+++ Recorded data +++
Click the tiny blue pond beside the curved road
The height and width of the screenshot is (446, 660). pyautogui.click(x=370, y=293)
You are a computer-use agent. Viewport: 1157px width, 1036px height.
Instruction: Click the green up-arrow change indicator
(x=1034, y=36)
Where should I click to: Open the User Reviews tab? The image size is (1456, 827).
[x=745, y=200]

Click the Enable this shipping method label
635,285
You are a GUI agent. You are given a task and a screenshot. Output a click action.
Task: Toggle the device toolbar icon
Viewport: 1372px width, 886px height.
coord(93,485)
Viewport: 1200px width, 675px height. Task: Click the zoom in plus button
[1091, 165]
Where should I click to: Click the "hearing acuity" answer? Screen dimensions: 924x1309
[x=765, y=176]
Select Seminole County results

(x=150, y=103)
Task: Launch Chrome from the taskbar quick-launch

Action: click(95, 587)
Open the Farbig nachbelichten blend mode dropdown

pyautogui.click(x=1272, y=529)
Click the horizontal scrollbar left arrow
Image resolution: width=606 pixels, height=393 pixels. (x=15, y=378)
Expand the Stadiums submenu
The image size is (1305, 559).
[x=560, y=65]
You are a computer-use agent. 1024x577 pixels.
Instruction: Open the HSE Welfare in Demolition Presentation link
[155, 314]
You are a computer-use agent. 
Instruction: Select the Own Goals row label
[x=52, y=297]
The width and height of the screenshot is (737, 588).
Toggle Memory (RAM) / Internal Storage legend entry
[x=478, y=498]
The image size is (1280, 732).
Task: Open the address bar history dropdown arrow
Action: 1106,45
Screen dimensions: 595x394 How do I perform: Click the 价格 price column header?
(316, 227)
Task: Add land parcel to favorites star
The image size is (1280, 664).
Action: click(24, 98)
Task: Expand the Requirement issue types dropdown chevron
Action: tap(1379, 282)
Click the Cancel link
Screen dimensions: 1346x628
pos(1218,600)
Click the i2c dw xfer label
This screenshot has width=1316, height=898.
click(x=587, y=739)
+++
Please reproduce the whole listing exactly, omitting no line.

Click the tiny blue pond beside the curved road
The height and width of the screenshot is (446, 660). pyautogui.click(x=370, y=293)
You are a computer-use agent. Viewport: 1157px width, 1036px height.
Instruction: Click the green up-arrow change indicator
(x=1034, y=36)
Where should I click to: Open the User Reviews tab? The image size is (1456, 827).
[x=745, y=200]

Click the Enable this shipping method label
635,285
You are a GUI agent. You are given a task and a screenshot. Output a click action.
Task: Toggle the device toolbar icon
Viewport: 1372px width, 886px height.
coord(93,485)
Viewport: 1200px width, 675px height. Task: Click the zoom in plus button
[1091, 165]
Where should I click to: Click the "hearing acuity" answer? Screen dimensions: 924x1309
[x=765, y=176]
Select Seminole County results

(x=150, y=103)
Task: Launch Chrome from the taskbar quick-launch

Action: click(95, 587)
Open the Farbig nachbelichten blend mode dropdown

pyautogui.click(x=1272, y=529)
Click the horizontal scrollbar left arrow
Image resolution: width=606 pixels, height=393 pixels. (x=15, y=378)
Expand the Stadiums submenu
The image size is (1305, 559).
[x=560, y=65]
You are a computer-use agent. 1024x577 pixels.
Instruction: Open the HSE Welfare in Demolition Presentation link
[155, 314]
You are a computer-use agent. 
Instruction: Select the Own Goals row label
[x=52, y=297]
The width and height of the screenshot is (737, 588).
Toggle Memory (RAM) / Internal Storage legend entry
[x=478, y=498]
The image size is (1280, 732).
Task: Open the address bar history dropdown arrow
Action: 1106,45
Screen dimensions: 595x394 How do I perform: Click the 价格 price column header?
(316, 227)
Task: Add land parcel to favorites star
The image size is (1280, 664).
Action: click(24, 98)
Task: Expand the Requirement issue types dropdown chevron
Action: tap(1379, 282)
Click the Cancel link
Screen dimensions: 1346x628
pos(1218,600)
Click the i2c dw xfer label
This screenshot has width=1316, height=898.
click(x=587, y=739)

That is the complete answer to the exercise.